New Gippsland Seeds stock Vertus and Savoy Ace. They no longer stock Carters Improved. From other reputable suppliers I can purchase Savoy King and Neptune. If you know of an Australian supplier of Carters Improved please let me know. I’ve been trying to find one for well over a decade.

FrankK
September 9, 2013 2:27 pm

John Day says:
September 9, 2013 at 9:27 am
@FrankK
> Well spotted David. The acerbic style of Mr John Day
> certainly is very characteristic of his doppleganger…
And perhaps you are Archibald, masquerading as “FrankK”. That’s doppelgänger, with an umlaut, BTW.
😐
———————————————————————————————————–
Thanks Leif you have just confirmed your identity cover.
You haven’t caught up yet Leif Germany are about to or are deleting the umlaut. (lol)
Cheers. ;-

Duster
September 9, 2013 2:57 pm

Willis Eschenbach says:
September 8, 2013 at 10:24 am
I’m gonna have to protest this one:
A return to the climatic conditions of the Dalton Minimum is likely to take Russia, Kazakhstan and the European Union out of the export market.
You repeat the error of the climate alarmists, who claim that a rise of a few degrees will be catastrophic. While a fall of a few degrees is definitely something to be concerned with, I don’t think that farmers are as foolish as you seem to assume they are. If the growing season gets shorter, they will switch to shorter season crops, including short-season corn.

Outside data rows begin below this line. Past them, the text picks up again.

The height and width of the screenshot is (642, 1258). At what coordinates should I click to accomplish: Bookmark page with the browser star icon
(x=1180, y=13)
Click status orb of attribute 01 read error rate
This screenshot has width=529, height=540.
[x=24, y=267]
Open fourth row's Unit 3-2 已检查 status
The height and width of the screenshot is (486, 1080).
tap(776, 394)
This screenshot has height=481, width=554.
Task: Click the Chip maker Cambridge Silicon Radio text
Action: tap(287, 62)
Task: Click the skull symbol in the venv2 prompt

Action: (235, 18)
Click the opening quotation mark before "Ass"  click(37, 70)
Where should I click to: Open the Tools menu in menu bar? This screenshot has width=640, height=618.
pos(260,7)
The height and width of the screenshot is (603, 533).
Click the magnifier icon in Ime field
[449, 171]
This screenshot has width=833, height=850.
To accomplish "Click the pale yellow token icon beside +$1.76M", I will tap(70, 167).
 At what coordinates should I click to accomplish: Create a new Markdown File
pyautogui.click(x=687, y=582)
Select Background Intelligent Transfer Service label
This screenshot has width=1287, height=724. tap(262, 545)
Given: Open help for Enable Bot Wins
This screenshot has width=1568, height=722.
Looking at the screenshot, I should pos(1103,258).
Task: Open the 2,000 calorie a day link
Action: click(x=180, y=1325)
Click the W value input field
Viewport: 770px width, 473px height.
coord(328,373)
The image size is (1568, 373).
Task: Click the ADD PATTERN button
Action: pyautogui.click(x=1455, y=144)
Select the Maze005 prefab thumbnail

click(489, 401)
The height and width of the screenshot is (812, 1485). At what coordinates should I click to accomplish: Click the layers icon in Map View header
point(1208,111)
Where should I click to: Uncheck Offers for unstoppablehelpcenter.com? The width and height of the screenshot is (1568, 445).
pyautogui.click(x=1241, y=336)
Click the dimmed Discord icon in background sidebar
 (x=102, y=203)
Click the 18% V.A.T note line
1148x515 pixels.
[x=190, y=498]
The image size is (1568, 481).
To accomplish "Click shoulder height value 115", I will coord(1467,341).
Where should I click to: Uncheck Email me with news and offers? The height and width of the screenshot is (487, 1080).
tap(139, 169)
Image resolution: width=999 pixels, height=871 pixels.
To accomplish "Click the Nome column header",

You might be interested in running a search on the terms “Famine Steppe” or “Hungry Steppe.” You’ll find a good many mentions of Kazakhstan. The problem isn’t the farmers’ adaptability but that of their external markets. The steppes are Russia’s bread basket and less bread means less kvas, and less kvas means crankier Russians. It has also been pointed out that there is a correlation between the great movements out of Central Asia and deteriorating, as in chilling, climate conditions. Look for “Climate and the Affairs of Men” by Iben Browning. He was an early adopter in the Climate Alarmist movement, but he felt we ought to be worrying about a colder climate rather than a hotter one. It is worth a read at least for the entertainment value alone.